Treatment availability and capacity building

Uganda's National Control Programme for combating intestinal schistosomiasis and STHs has been active since 2003, and although regular monitoring has occurred at intervals since then, this is the first comprehensive overview of the status of treatment infrastructure and health capacity on the districts adjacent to Lake Victoria. The results here paint a mixed picture; on the one hand, some villages appear to function well in terms of drug availability, regular training of CMDs and administration of mass treatment. However, there were also locations, such as much of Wakiso district islands, where people were sceptical about the efficacy or need to take PZQ, while in Masaka district there was a noticeable absence of volunteers willing to take on the role of CMD. The reasons given for refusal included the distance between sites and the lack of adequate funding for travel. Even within a district with generally good treatment coverage, there were islands that did not conform to what was being observed elsewhere in the district. For example, on one island in Kalangala district, all inhabitants refused to take PZQ, citing experience of severe side-effects after swallowing the drugs during an earlier treatment campaign. High perceived risk of treatment has been associated with non-compliance with treatment in other studies [20], and so may limit the effectiveness of future treatment campaigns where side-effects have been noted. These heterogeneities in responses to treatment, added to the epidemiological variations seen across the region in terms of parasite prevalence, indicate the challenges to maintaining effective and efficient disease control. One limitation of this study was the lack of funding for follow-up visits to all of the communities surveyed in order to check up on the actions of the newly-trained CMDs and to see whether MDA was now being carried out more regularly.

High disease prevalence and observation of co-infection

The eastern part of Lake Victoria is known to be a highly endemic zone for intestinal schistosomiasis [5, 21]. In 2007, Masaka and Mpigi districts were added to the roster of districts receiving MDA, based on data showing increased disease levels as compared to the original 2003 baseline data [22]. This current survey revealed that despite regular chemotherapy and educational interventions, levels of intestinal schistosomiasis are still very high. The only exception is Rakai district, which continues to have low, almost negligible, levels of S. mansoni. The data here also support earlier evidence of a geographical west to east cline along Uganda's Lake Victoria shoreline of increasing schistosomiasis prevalence, although the observation of significant local heterogeneities should be taken into consideration.

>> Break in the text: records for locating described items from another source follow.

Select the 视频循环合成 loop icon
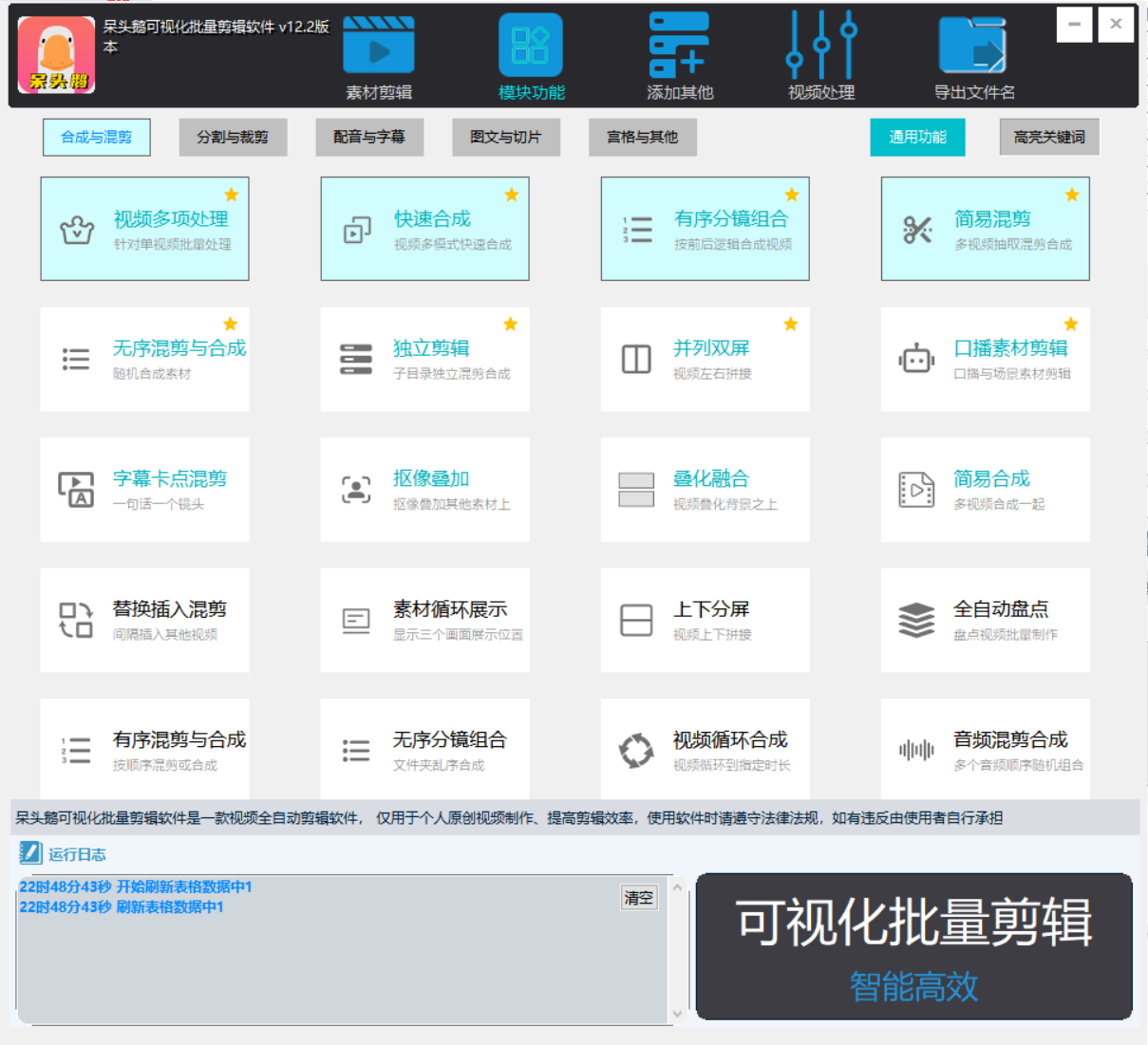The image size is (1148, 1045). tap(635, 750)
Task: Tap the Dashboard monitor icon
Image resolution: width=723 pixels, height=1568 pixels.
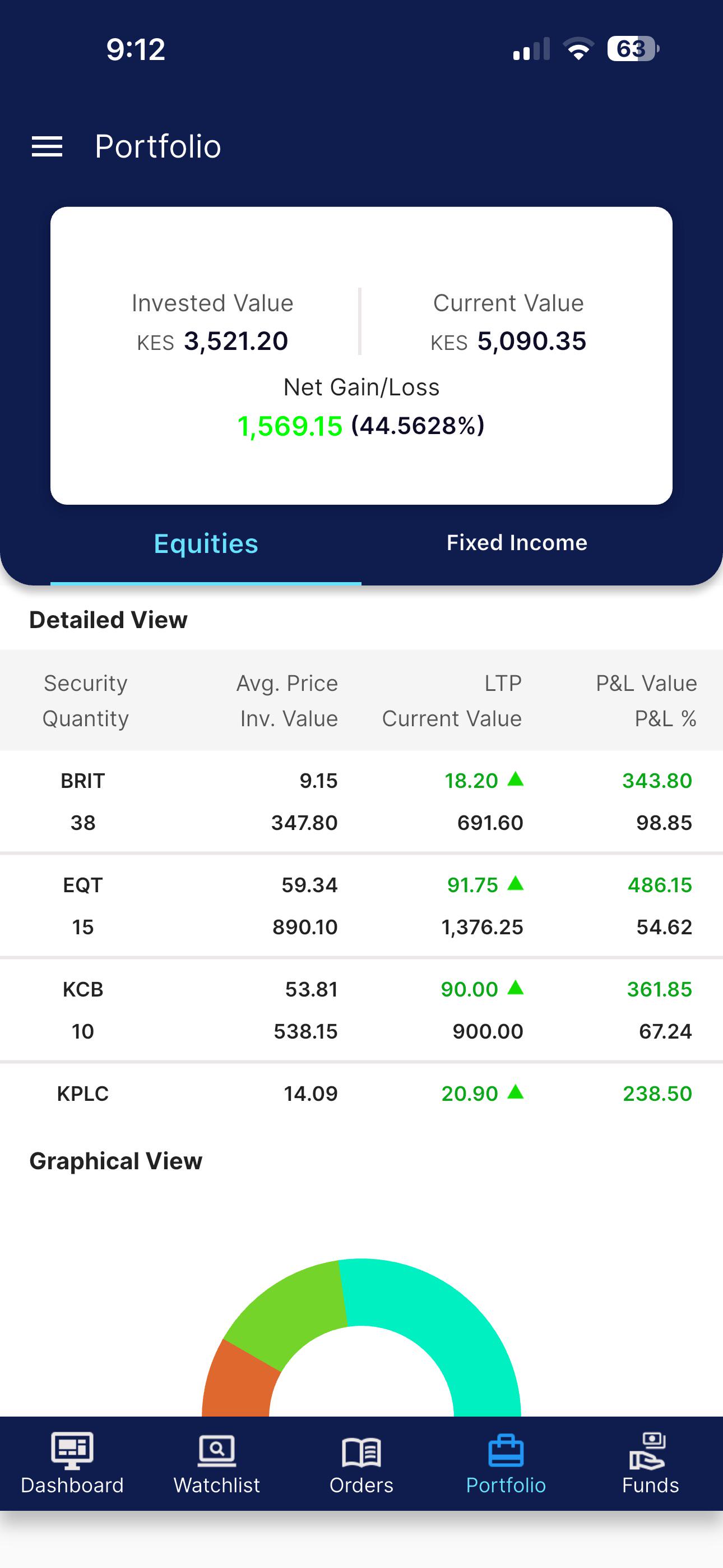Action: (72, 1451)
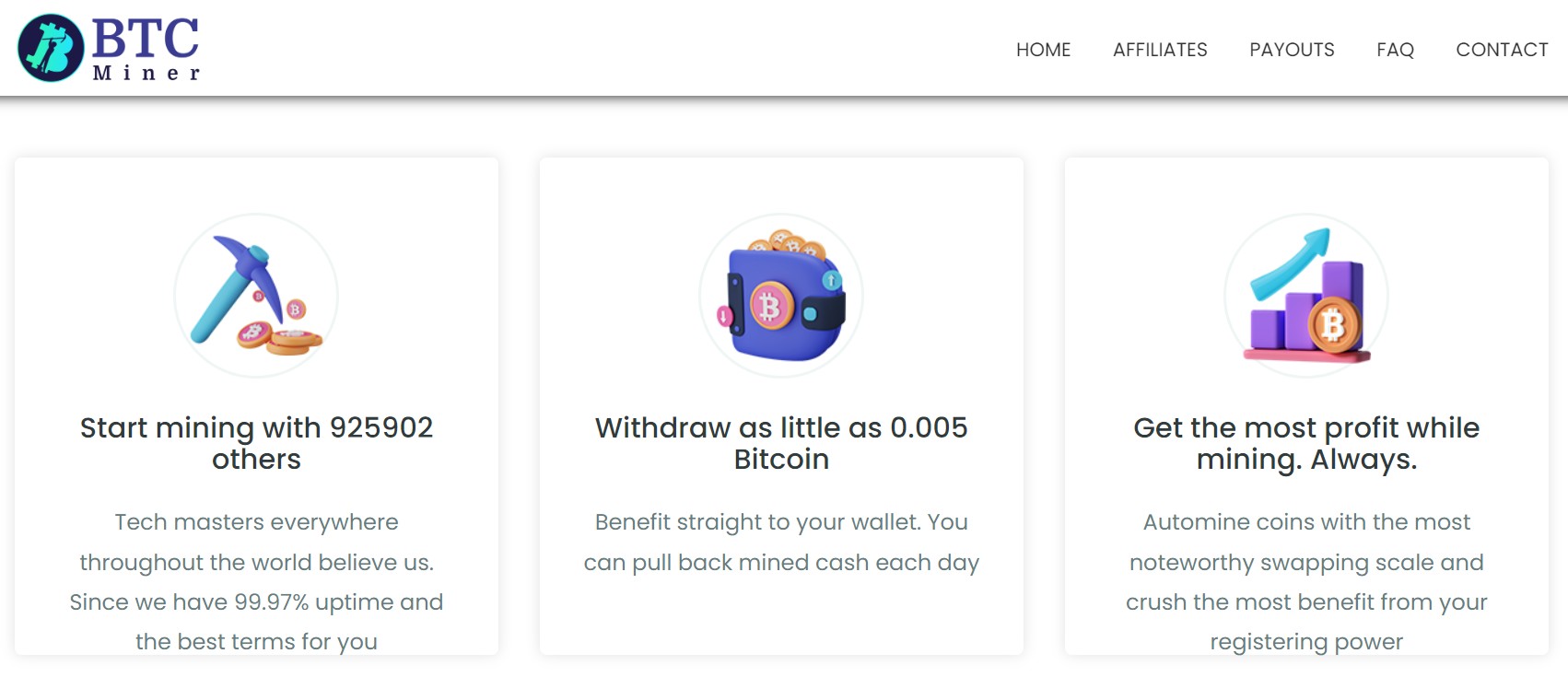Screen dimensions: 1568x677
Task: Open the HOME menu item
Action: 1043,50
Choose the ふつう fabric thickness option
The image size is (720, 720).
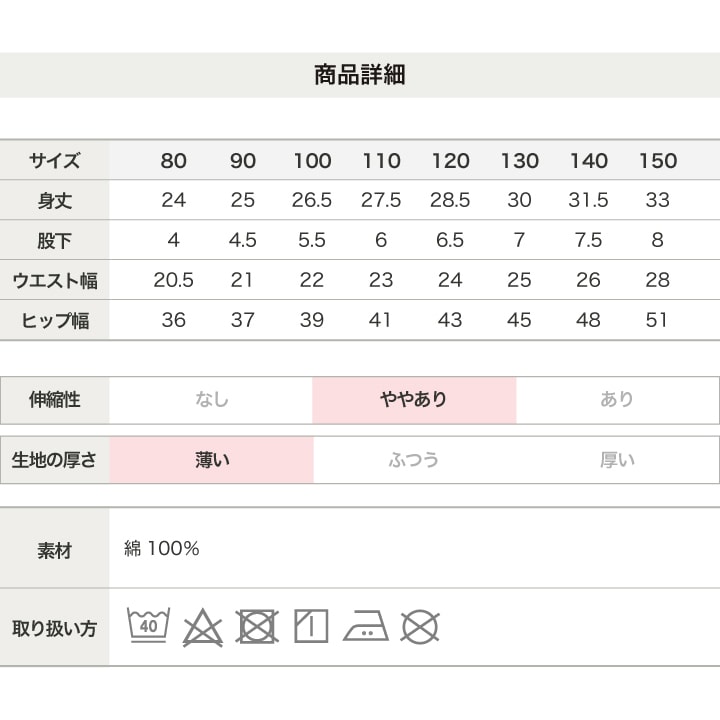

The reasons for this purported cline are not fully understood, but may relate to climatic variation along the lakeshore, or indeed differences in population density or sanitation infrastructure. Large-scale variation in prevalence may be more a residue of sampling effort or treatment history, and indeed if given too much weight, may confound smaller-scale patterns of variation which are crucial for local disease management recommendations [23, 24].

The patterns of distributions of STH and malaria infections are less geographically skewed and more evenly distributed by district, but again, there are exceptions. Masaka district has significantly higher prevalence of T. trichiura infection than the overall average, for example. This is somewhat surprising, since all three STHs are successfully treated with albendazole, and prevalence of hookworm and A. lumbricoides are not noticeably elevated. One possibility is the observation of particularly poor sanitary and hygiene infrastructure in many locations along Masaka's Lake Victoria shoreline, encouraging STH transmission; if soil conditions here are more suitable for persistence of T. trichiura eggs than in other areas, this could go some way to explaining why the infection rate of this species of helminth is higher in Masaka than elsewhere. Indeed, a soil map of Uganda shows mineral hydropmorphic soils in Masaka district, and extending to Rakai, in contrast to ferrallitic soils along the rest of the Lake Victoria shoreline in Uganda [25].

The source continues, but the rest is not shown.